Savvy retailers have seen that a personal touch can drive sales. Asos.com, for instance, is tailoring its site search to deliver more relevant product suggestions. However, to truly personalise the shopping experience, retailers must do more than simply recognise a shopper's gender or location and display men's or women's clothes, or prices in the local currency.
To make shopping truly personal, retailers must treat consumers as individuals, not members of a macro group. They must develop an understanding of shoppers beyond the broad buckets of gender, country, age and purchase history.
What retailers should aim for is 'me-tailing': linking consumers, devices and data and acting upon that intelligence for mutual benefit. True personalisation can only be achieved by 'getting to know a shopper' and engaging with them on different devices, with messages and interactions that are genuinely helpful, relevant and timely.
Westfield's malls in London provide a great example of this. They gather insights about individual consumers by inviting shoppers to vote for brands they like and dislike via a mobile app. This allows them to create profiles from 600 interests, 2,000 brand affinities and 84 demographic fields, making it possible to target shoppers with highly relevant offers and tailored messages from their favourite shops.
Many retailers are now trialling iBeacon technology to send targeted offers to opted-in customers as they enter a store, based on their profile. Great customer data is the prerequisite for true personalisation, so retailers must be great at gathering it.

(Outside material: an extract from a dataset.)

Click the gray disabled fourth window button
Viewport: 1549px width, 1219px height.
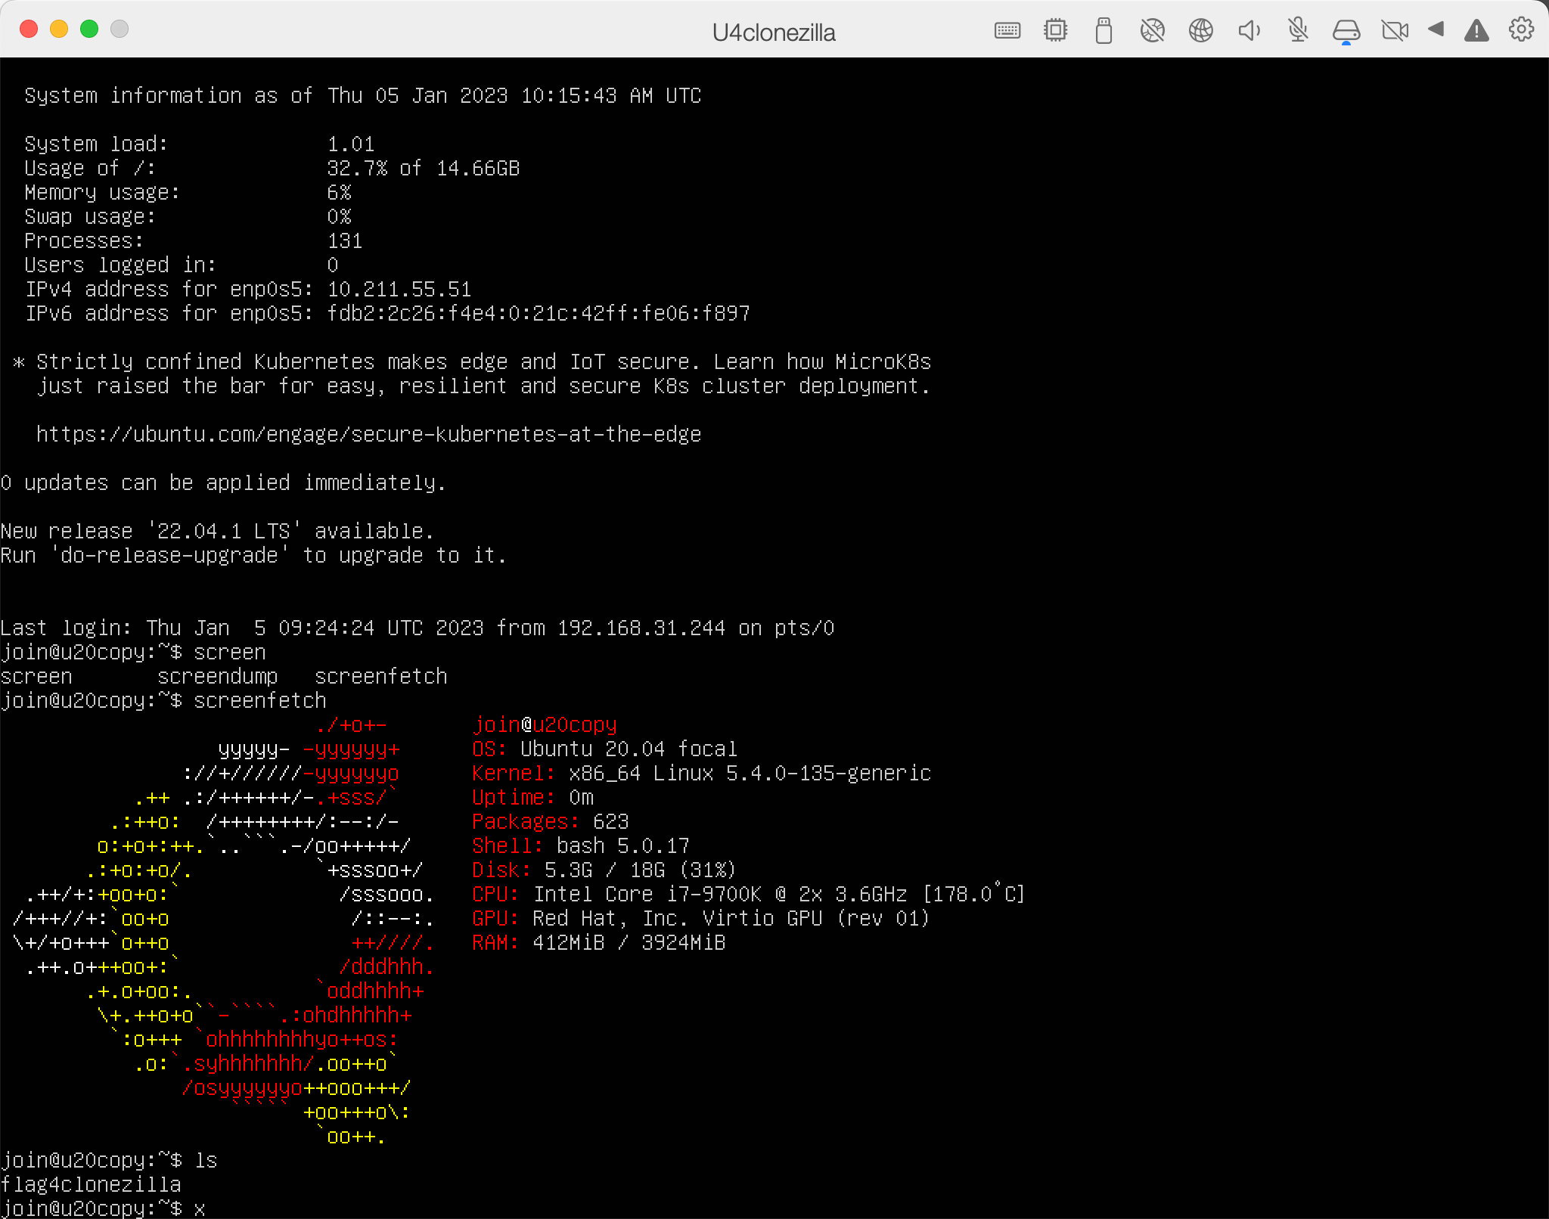(x=120, y=29)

A good start is to learn more about your audience using calls to action promoting one channel on other channels; for example by promoting downloads of your app via SMS. This gives you more points of engagement to capture data, allows you to segment users based on channel usage, and permits you to use those channels for communications in the future.
Research firm Forrester predicts 'connected retail' will influence 44% of retail sales by 2016, so it really is time to get personal.